The volatile components of PhLOX-catalyzed samples were analyzed using a reported Headspace SPME/GC-MS method [31], with slight modifications. Samples were analyzed on an 8890-5977B GC-MS system (Agilent, Santa Clara, CA, USA) using an HP-5MS UI column (30 m × 0.25 mm, 0.25 μm, Agilent, Santa Clara, CA, USA). The SPME device used to extract the VOCs was introduced in a GC splitless injector and maintained at 280 °C for 5 min. The carrier gas was helium, and the flow rate was 1 mL·min⁻¹. The temperature gradient was programmed as follows: 35 °C for 5 min, increased to 50 °C at 3 °C min⁻¹, 50 °C for 2 min, increased to 180 °C at 6 °C min⁻¹, 180 °C for 2 min, increased to 280 °C at 20 °C min⁻¹, and finally 280 °C for 5 min. Mass spectra (m/z = 50–500) were obtained using electron ionization (70 eV). The ion source temperature was 230 °C, and the interface temperature was 280 °C.

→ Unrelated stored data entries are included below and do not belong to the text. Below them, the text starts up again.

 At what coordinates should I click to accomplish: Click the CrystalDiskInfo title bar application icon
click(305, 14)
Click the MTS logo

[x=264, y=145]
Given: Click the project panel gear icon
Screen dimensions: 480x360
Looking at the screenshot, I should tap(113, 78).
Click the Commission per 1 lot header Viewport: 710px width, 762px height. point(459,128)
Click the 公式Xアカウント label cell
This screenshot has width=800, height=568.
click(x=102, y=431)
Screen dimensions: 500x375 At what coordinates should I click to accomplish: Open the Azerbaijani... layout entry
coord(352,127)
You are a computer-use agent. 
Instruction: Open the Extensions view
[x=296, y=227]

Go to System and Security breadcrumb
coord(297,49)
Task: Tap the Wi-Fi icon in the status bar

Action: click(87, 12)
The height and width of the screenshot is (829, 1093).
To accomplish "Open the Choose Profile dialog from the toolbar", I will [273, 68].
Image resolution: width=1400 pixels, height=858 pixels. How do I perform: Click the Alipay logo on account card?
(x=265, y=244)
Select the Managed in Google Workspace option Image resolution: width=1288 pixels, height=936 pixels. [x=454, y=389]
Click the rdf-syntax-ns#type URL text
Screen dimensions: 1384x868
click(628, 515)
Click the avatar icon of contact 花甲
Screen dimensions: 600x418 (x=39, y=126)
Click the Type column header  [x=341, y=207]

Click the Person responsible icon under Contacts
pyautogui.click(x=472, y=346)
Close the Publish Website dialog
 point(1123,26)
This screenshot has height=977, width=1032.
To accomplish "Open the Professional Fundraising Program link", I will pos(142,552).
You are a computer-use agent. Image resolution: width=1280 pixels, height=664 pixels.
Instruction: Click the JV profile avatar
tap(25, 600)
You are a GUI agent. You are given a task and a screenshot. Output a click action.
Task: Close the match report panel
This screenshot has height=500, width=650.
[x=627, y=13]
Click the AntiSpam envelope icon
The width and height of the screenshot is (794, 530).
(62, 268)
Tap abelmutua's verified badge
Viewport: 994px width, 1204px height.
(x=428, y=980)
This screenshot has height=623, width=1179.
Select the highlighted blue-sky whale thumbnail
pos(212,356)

Commercial volatile aroma compounds (1-octen-3-ol, 1-octen-3-one, 2E-nonenal and 2E,4E-decadienal) were purchased from Sigma-Aldrich (Merck KGaA, Darmstadt, Germany) and used as standard compounds. They were mixed with concentrations ranging from 1 to 100 μM, and then handled by the same procedure of SPME and GC-MS described above to construct the standard curve. Both retention time and mass spectra of analytes were compared with those of the standard compounds. The mass spectra of analytes were also compared with the standard spectra recorded in the NIST 147 and the WILEY 7 Spectrometry Libraries. The contents of volatile products were calculated from the GC peak areas by using the standard curve method.

4.10. Time Course of Enzyme Activity

The fatty acid (100 μM) was added to the solution of the pure enzyme (0.1 mg·mL⁻¹, 200 µL) in a 96-well microplate at 20 °C. The enzyme activity was then immediately determined by monitoring the UV absorbance of hydroxy and hydroperoxy products at 235 nm (conjugated diene system of the hydroxy fatty acids) with a VarioskanLUX microplate reader (Thermo Fisher, USA). The absorbance at 235 nm was read automatically every 10 s, and the default settings were used for other parameters.